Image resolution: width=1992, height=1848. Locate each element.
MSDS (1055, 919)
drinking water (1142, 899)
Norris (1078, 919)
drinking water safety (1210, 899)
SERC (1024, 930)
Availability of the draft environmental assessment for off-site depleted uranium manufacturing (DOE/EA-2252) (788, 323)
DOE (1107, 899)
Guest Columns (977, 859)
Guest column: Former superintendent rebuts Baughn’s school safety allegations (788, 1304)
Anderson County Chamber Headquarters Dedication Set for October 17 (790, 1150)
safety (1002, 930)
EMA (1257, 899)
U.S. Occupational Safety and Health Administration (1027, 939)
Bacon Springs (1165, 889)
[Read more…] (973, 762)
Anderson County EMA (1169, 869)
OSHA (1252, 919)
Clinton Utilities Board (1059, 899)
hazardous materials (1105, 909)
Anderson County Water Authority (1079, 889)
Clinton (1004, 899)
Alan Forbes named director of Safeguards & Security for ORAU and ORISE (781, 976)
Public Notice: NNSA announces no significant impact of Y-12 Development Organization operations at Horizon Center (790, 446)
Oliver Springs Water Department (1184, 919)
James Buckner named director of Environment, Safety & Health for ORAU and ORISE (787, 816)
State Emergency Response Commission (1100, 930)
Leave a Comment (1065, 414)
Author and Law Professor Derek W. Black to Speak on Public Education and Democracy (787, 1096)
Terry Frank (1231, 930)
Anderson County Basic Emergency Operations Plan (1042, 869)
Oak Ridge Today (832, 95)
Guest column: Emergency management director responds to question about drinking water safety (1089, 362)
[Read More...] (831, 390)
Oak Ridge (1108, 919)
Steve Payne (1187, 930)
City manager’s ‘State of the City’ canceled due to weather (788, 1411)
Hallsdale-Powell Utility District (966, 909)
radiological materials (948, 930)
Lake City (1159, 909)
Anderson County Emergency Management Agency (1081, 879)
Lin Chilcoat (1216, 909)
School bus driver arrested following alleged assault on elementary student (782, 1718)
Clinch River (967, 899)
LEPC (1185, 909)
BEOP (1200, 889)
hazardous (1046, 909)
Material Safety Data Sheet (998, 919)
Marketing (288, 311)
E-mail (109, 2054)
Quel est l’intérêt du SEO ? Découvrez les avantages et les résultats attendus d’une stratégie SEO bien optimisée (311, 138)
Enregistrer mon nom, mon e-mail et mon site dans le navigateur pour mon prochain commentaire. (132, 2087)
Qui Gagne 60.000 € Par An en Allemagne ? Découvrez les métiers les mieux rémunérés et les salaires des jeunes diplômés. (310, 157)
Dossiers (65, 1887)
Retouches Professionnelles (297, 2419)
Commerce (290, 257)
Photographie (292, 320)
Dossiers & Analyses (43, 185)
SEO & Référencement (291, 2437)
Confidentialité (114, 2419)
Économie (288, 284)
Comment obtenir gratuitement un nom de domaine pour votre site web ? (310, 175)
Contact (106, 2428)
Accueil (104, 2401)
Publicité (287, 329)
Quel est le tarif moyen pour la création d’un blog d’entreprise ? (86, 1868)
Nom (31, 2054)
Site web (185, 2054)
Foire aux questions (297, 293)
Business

====

WHAT THE EXERCISE ASKS: State the number of lines in the preceding data that contain the word "Guest", and nothing besides.

SOLUTION: 3